Objective of the Judiciary

The basis of the Judiciary is set in three principles :

1) that the application of the Islamic judgement on each and every issue is obligatory,

2) that it is forbidden to follow any Shari‘ah other than Islam, and

3) any Shari‘ah other than Islam is kufr (disbelief) and taghut (falsehood).

It is within the framework of these that the Judicial System of the Islamic State operates, and it is based around these that the definition of the judiciary ('al-Qadha') is established from the Shari‘ah.

Thus, the definition and purpose of the judiciary is "to allow the legitimate judges to provide the opinions about the divine rules on any situation, with the authority to enforce them."

Evidences for the Legitimacy of the Judiciary

The foundation of the judiciary system and its lawfulness are derived from the Qur’an and the Sunnah. As for the Qur’an, Allah (swt) says,

"But no, by your Lord, they will not believe (in truth) until they make you judge of what is in dispute between them and find within themselves no dislike of that which you decide, and submit with full submission." [TMQ 4:65]

"Lo! We reveal unto you the scripture with the truth, that you may judge between mankind by that which Allah has shown you." [TMQ 4:105]

"So judge between them by whatever Allah has revealed, and follow not their desires away from the truth which has come to you." [TMQ 5:48]

These ayat clearly indicate that it is legitimate to judge between the people and indeed that it is obligatory (fard) to do so, referring only to the system of Allah (swt).

As for the Sunnah, the Messenger of Allah (saw) was himself in charge of the Judicial System and he judged between people. Muslim reported on the authority of ‘A'isha (ra), wife of the Messenger of Allah (saw), that she said, "Sa‘ad ibn Abi Waqqas and Abd ibn Zama‘a disputed with each other over a young boy. Sa‘ad said: Messenger of Allah, he is the son of my brother Utbah ibn Abi Waqqas as he made explicit that he was his son. Look at his resemblance. Abd ibn Zama‘a said: Messenger of Allah, he is my brother as he was born on the bed of my father from his slave-girl. Allah's Messenger (saw) looked at his resemblance and found a clear resemblance with Utbah, but he said: He is yours O Abd ibn Zama‘a, for the child is to be attributed to one on whose bed it is born, and stoning is for the adulterer."

Data extract:
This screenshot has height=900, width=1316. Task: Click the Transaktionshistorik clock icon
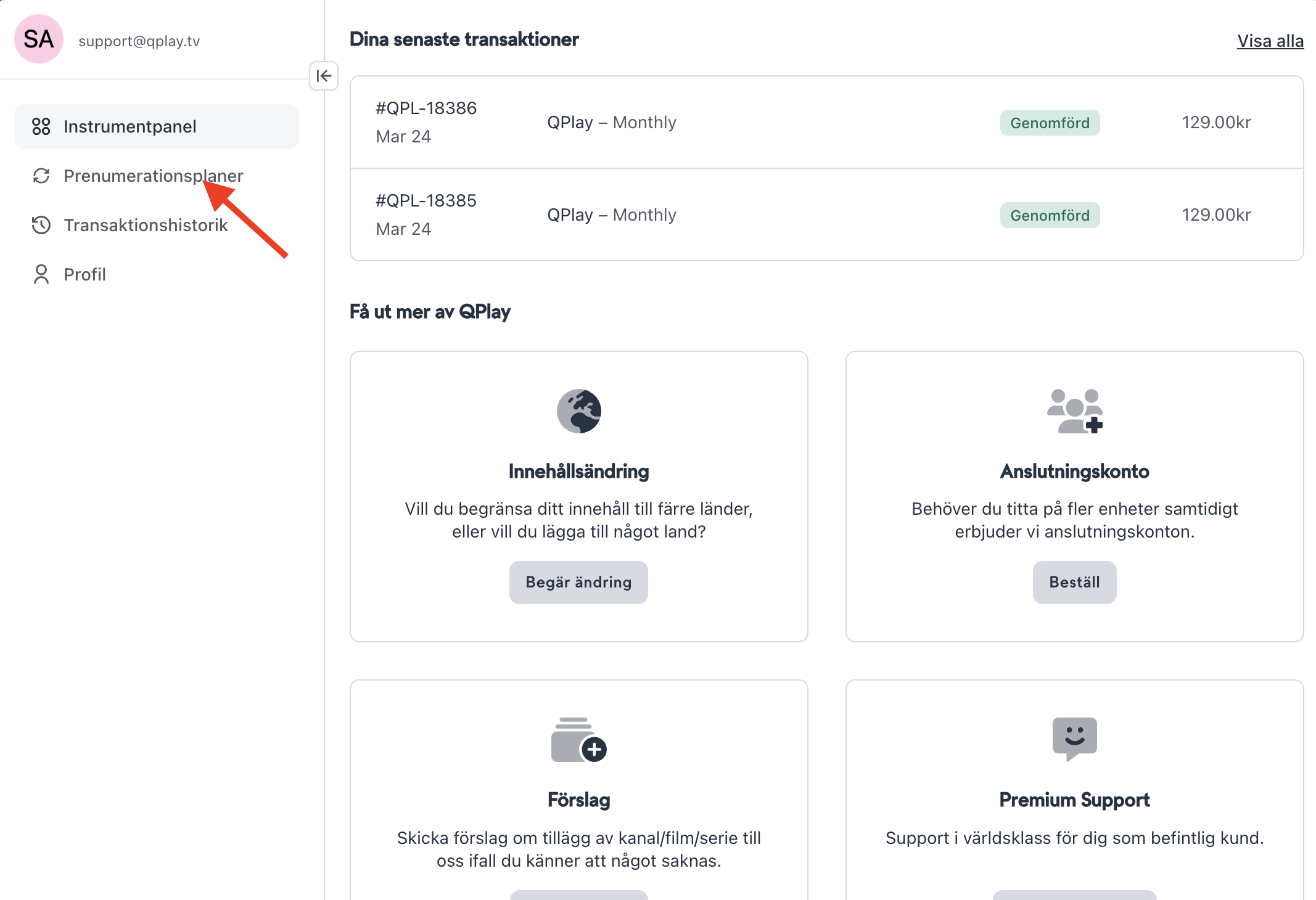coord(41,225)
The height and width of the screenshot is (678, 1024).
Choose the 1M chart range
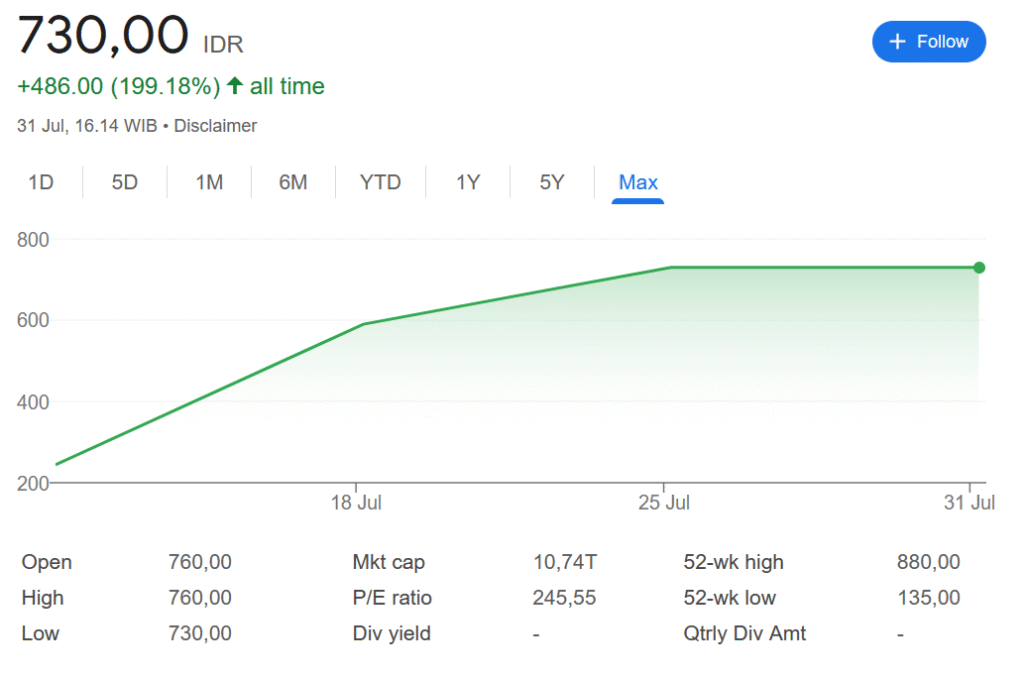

What is needed:
List every Qur'anic verse reference that the judiciary text gives in square brackets.

Finished answer:
TMQ 4:65
TMQ 4:105
TMQ 5:48